Firstly I would like to say how grateful I am for this site, checking in every day reminds me to make time to nurture my mind, body and spirit.
Overall it has been a good, productive day. I arose at my own pace, I did the chores I needed to do, I rode my bike to a nice quite spot by the lake where I sat to read, I finished my book, I slept and I spent my evening crafting.
My day has not been without difficulties; I received an application rejection for a job I really wanted and I have eaten too much which is a bad habit/comfort reaction I need to get under control. My mind did begin the negative thinking I habitually resort to; ‘always happens to me’, ‘I never get the jobs I want’, ‘no one ever gives me a chance’ and other unhelpful thoughts came to mind but I found something to do to distract myself from those thoughts and managed to continue with my day.
I know I walk an extremely fine line every day when it comes to my mental health so I am going to try and work hard every day to maintain this positive balance – something I am finding much easier to do thanks to this site, just getting these thoughts out of my head and into the abyss helps. However, I am acutely aware that I can take a nosedive at any minute, this makes me so much more appreciative of the good days I have.

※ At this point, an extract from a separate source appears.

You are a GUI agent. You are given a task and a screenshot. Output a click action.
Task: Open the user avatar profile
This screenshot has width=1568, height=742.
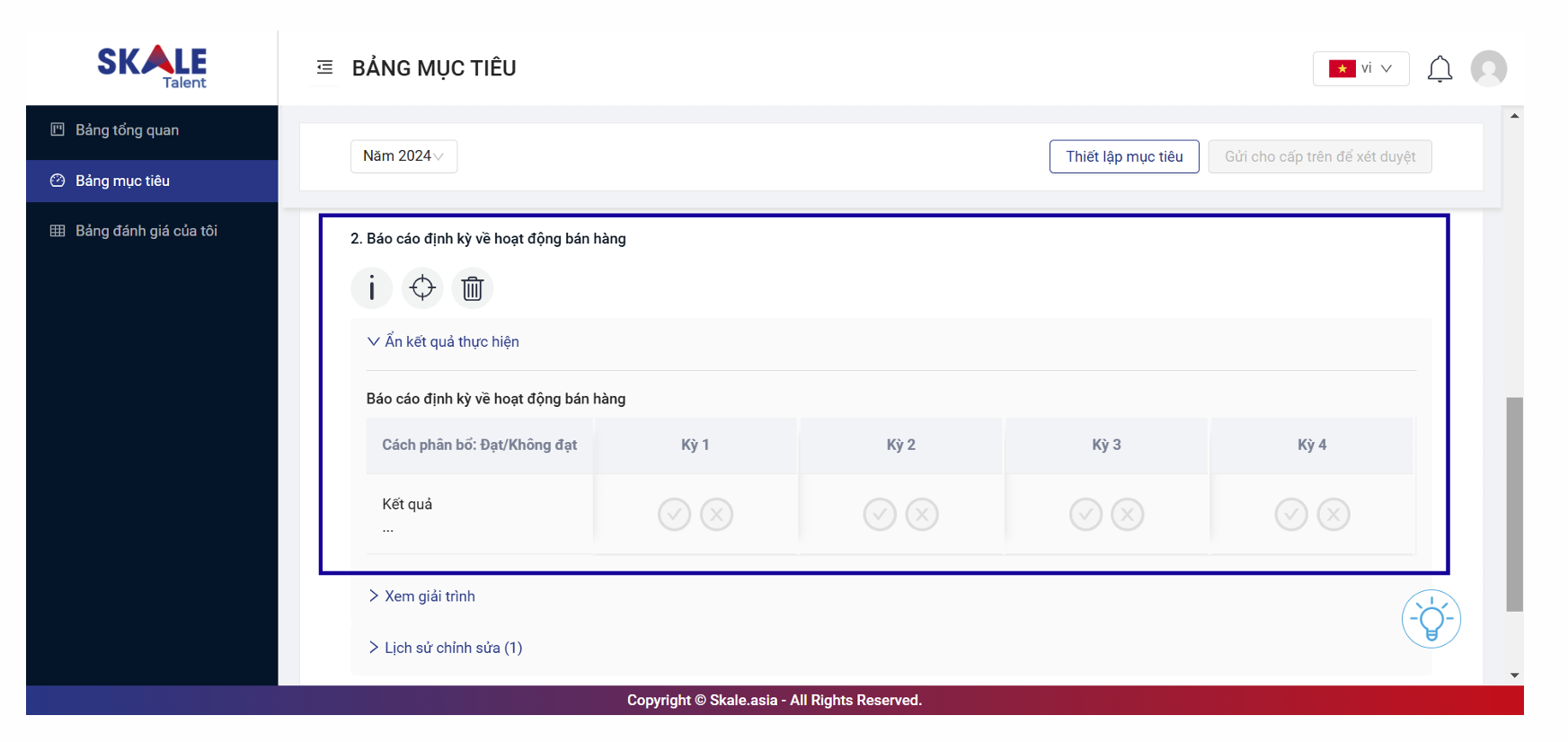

I find it really strange how, when I’m headed back to the dark place, I know what I should be looking out for, I know the symptoms, yet when I’m on that path I don’t realise it until it’s almost too late. For now at least, I think I am working my way back up though I fear this may be because I do not have to concern myself with work at present and therefore have the time to work on looking after myself – this scares me when I think about returning to my job.
Nice blog. Thanks for sharing. Good reminders for us all to take care of our mental health as well as our physical health.